WHAT IS REQUIRED: Only one stretch of the data below is wanted: the lines from the one with "Instruction: Click the Sign up button" through the one with "Given: Switch to the footer.liquid tab", repeated exactly.

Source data
-- Opening Marker --

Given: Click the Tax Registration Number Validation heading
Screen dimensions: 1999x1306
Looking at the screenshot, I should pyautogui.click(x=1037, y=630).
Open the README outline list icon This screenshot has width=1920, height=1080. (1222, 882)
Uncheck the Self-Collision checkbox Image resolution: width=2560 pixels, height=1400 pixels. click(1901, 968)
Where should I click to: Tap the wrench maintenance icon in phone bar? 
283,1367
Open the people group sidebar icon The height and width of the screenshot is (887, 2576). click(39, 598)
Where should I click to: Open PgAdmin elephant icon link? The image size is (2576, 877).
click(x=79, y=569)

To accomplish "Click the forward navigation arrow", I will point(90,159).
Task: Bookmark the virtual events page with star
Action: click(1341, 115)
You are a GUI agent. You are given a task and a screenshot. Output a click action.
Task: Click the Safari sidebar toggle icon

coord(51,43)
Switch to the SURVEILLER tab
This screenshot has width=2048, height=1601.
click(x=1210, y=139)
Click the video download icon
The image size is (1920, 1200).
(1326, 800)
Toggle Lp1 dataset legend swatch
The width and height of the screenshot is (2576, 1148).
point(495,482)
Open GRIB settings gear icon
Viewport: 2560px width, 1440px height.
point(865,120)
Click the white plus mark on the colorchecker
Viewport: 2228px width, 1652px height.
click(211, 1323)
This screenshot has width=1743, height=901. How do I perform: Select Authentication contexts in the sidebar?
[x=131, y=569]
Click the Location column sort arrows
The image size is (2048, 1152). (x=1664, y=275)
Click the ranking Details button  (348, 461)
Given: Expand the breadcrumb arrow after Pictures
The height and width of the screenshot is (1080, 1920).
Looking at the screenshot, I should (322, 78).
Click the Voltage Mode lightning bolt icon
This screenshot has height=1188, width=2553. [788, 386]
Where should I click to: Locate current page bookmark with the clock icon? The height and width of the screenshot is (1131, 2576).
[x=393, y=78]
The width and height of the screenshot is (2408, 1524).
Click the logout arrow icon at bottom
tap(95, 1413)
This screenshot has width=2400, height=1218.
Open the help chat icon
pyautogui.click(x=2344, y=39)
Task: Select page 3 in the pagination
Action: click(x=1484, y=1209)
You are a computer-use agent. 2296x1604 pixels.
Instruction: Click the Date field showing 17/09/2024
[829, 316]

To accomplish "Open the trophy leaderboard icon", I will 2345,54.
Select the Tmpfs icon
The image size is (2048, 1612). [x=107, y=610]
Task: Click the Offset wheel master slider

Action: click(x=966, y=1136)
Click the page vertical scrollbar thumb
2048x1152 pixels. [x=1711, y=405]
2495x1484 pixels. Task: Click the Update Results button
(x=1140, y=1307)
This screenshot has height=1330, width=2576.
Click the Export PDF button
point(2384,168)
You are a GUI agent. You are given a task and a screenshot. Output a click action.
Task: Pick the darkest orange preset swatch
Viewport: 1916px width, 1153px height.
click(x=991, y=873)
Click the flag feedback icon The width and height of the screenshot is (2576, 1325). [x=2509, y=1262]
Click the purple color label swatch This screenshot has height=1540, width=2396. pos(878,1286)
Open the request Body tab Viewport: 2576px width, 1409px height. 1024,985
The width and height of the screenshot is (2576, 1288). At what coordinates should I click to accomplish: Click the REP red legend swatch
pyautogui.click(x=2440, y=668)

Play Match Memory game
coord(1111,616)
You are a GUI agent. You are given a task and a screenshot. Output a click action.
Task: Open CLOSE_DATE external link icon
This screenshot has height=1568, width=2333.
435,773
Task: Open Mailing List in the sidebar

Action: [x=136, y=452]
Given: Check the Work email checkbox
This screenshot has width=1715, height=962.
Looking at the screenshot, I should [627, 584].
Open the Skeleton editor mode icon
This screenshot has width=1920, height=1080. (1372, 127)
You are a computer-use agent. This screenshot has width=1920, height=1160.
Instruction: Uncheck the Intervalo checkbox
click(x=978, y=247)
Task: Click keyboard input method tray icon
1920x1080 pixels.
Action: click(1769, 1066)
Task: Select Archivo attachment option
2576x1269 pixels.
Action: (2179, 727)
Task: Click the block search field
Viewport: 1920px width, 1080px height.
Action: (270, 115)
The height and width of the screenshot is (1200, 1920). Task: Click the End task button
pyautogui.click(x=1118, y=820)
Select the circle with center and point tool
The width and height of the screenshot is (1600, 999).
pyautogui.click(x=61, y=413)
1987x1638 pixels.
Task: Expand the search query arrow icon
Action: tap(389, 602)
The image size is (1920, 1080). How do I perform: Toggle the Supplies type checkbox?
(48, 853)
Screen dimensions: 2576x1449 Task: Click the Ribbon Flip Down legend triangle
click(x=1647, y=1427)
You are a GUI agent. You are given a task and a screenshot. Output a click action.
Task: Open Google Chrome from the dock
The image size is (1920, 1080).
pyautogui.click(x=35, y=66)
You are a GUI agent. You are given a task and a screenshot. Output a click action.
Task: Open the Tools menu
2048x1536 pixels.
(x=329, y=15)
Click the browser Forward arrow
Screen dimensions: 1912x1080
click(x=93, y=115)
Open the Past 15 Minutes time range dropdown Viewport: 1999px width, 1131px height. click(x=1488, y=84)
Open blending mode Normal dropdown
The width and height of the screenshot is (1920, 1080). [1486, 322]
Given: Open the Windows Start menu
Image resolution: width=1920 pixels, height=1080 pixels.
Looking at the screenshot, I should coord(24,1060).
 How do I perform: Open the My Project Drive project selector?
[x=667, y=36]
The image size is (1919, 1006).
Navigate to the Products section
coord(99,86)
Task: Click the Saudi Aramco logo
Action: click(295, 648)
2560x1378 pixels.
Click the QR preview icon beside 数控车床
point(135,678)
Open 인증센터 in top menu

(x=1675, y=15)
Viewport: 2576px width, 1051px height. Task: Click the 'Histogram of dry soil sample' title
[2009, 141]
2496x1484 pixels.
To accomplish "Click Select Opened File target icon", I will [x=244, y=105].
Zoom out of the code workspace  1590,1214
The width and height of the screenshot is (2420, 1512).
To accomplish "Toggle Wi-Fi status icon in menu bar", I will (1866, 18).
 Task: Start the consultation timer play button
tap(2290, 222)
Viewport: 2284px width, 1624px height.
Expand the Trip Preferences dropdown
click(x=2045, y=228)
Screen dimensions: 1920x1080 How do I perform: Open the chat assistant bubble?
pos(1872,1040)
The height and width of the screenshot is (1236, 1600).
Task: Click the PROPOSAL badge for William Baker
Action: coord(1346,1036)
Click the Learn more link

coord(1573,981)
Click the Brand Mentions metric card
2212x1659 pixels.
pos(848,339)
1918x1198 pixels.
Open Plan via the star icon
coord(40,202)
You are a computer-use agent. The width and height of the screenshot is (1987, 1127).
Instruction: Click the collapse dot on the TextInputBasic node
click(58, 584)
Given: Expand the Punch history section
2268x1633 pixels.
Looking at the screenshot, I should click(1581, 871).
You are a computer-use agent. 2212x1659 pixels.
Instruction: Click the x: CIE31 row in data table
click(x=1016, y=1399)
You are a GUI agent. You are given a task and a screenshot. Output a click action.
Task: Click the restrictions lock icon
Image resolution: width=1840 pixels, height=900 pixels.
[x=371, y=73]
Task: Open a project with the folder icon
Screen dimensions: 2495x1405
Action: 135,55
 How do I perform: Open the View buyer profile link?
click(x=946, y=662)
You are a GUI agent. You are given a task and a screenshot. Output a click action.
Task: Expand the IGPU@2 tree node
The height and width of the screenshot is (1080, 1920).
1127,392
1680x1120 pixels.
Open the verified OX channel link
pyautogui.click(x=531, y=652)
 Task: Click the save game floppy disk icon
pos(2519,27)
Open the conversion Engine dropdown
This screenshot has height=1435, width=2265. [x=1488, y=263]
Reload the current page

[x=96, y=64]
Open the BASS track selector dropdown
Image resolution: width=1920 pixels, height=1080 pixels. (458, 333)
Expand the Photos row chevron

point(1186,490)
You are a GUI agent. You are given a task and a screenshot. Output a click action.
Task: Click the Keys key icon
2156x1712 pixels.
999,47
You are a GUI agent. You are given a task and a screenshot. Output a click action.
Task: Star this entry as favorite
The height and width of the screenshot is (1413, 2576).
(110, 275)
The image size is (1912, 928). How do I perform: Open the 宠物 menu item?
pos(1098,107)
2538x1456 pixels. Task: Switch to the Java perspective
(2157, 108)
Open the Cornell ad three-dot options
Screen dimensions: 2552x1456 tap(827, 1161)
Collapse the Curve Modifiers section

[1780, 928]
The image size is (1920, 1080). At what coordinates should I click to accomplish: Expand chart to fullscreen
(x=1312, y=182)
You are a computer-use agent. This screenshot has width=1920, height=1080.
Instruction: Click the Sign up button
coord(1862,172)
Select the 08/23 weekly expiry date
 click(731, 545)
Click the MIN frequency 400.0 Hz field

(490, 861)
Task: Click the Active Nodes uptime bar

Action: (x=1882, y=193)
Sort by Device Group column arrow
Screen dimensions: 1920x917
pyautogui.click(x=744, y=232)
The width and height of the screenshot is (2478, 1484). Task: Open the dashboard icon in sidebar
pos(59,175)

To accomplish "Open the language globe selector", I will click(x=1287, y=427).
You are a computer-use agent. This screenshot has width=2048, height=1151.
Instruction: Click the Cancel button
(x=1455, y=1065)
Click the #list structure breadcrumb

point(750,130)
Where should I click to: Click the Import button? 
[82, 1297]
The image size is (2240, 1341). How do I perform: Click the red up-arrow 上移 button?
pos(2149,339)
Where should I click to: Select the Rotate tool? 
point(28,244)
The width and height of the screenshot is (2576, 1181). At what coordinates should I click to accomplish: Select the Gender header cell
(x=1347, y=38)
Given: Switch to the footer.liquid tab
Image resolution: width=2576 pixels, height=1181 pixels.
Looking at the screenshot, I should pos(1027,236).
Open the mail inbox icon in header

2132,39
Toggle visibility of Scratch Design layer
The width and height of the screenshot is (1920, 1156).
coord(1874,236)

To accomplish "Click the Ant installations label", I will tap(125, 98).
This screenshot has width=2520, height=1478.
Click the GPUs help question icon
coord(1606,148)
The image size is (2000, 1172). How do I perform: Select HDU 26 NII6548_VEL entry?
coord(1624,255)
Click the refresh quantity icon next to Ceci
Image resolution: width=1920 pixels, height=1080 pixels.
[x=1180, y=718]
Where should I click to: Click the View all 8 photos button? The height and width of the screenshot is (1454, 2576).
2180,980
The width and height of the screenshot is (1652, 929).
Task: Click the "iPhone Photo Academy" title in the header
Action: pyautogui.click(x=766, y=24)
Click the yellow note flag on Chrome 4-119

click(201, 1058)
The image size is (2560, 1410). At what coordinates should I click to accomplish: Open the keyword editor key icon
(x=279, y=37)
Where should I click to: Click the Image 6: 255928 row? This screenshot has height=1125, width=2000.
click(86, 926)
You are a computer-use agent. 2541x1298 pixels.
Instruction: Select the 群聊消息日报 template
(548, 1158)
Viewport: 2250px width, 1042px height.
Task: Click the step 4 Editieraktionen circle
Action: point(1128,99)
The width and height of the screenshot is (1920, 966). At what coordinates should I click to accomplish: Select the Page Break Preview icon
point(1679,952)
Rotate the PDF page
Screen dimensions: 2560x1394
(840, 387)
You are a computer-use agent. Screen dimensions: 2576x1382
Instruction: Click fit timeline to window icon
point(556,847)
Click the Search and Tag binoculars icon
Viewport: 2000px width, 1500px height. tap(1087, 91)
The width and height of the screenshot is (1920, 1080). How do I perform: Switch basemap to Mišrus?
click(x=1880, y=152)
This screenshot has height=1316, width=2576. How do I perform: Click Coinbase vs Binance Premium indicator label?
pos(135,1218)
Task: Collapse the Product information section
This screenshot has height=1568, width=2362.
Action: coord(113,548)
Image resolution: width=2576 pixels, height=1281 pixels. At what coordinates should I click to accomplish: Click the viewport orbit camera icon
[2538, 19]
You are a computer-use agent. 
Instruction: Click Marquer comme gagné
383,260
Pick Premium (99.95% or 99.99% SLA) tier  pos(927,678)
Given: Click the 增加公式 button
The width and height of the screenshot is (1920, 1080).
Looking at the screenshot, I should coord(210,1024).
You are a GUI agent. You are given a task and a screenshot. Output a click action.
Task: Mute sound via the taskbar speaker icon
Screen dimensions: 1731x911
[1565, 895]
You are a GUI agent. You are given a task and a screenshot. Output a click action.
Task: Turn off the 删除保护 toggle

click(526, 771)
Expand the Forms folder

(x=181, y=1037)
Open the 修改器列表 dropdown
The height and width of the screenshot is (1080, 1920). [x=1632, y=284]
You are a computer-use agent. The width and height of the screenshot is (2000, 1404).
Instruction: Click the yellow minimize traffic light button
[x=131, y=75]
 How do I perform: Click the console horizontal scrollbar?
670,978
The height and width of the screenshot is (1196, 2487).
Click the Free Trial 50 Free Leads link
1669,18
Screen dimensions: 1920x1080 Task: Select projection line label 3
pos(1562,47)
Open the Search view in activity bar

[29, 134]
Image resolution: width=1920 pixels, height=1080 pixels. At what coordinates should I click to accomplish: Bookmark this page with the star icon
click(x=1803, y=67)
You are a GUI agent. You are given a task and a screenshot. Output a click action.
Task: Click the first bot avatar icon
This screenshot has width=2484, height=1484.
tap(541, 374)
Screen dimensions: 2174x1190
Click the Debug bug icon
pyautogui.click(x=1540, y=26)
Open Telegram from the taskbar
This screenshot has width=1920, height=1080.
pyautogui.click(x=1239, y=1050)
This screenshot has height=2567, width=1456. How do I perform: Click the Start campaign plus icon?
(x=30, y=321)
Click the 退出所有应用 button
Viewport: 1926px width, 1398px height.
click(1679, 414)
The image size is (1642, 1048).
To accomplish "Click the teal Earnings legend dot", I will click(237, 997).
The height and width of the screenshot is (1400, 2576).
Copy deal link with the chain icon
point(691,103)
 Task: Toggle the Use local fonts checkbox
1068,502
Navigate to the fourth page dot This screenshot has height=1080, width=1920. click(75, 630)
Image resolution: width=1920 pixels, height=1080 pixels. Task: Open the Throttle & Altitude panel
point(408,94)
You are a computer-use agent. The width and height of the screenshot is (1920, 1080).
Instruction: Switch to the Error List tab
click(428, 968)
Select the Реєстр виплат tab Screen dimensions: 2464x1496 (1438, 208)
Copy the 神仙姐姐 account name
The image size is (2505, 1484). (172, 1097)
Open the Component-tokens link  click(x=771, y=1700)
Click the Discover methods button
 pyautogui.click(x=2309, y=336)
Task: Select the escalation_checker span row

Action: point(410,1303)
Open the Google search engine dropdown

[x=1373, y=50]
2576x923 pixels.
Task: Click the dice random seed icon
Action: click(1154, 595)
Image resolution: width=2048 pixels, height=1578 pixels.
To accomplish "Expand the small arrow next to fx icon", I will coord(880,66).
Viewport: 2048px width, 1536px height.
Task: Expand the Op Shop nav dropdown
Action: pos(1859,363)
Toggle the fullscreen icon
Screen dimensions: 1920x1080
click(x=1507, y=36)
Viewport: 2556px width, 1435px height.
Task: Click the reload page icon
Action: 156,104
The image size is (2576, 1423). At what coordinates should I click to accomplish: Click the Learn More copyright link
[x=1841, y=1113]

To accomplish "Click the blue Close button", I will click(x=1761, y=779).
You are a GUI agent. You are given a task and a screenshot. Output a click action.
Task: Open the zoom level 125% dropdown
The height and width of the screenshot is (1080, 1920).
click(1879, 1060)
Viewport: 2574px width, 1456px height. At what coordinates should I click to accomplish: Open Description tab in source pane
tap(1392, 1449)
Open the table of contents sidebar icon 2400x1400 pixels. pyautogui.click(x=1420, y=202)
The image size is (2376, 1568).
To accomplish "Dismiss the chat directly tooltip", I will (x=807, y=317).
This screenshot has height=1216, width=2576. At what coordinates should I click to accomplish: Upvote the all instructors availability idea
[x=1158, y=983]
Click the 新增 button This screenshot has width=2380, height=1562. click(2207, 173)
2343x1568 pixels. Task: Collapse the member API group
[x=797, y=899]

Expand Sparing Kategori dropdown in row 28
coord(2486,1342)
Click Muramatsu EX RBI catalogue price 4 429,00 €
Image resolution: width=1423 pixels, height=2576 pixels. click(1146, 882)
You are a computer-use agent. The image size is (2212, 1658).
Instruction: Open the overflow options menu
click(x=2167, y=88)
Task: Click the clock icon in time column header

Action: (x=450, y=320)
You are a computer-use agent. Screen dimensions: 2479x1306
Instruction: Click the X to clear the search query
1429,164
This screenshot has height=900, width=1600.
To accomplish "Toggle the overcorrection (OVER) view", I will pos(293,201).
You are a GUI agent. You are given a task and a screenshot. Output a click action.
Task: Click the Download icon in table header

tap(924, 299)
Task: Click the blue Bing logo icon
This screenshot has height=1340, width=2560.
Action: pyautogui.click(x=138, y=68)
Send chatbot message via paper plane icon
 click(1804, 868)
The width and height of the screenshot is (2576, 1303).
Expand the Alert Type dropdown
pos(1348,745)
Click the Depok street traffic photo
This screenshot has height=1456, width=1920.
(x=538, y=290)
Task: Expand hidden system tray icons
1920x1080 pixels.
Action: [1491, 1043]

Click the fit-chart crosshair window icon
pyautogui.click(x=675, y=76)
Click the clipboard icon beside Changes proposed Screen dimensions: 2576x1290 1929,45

-- Closing Marker --

OUTPUT FOR THIS TASK:
Instruction: Click the Sign up button
coord(1862,172)
Select the 08/23 weekly expiry date
 click(731, 545)
Click the MIN frequency 400.0 Hz field

(490, 861)
Task: Click the Active Nodes uptime bar

Action: (x=1882, y=193)
Sort by Device Group column arrow
Screen dimensions: 1920x917
pyautogui.click(x=744, y=232)
The width and height of the screenshot is (2478, 1484). Task: Open the dashboard icon in sidebar
pos(59,175)

To accomplish "Open the language globe selector", I will click(x=1287, y=427).
You are a computer-use agent. This screenshot has width=2048, height=1151.
Instruction: Click the Cancel button
(x=1455, y=1065)
Click the #list structure breadcrumb

point(750,130)
Where should I click to: Click the Import button? 
[82, 1297]
The image size is (2240, 1341). How do I perform: Click the red up-arrow 上移 button?
pos(2149,339)
Where should I click to: Select the Rotate tool? 
point(28,244)
The width and height of the screenshot is (2576, 1181). At what coordinates should I click to accomplish: Select the Gender header cell
(x=1347, y=38)
Given: Switch to the footer.liquid tab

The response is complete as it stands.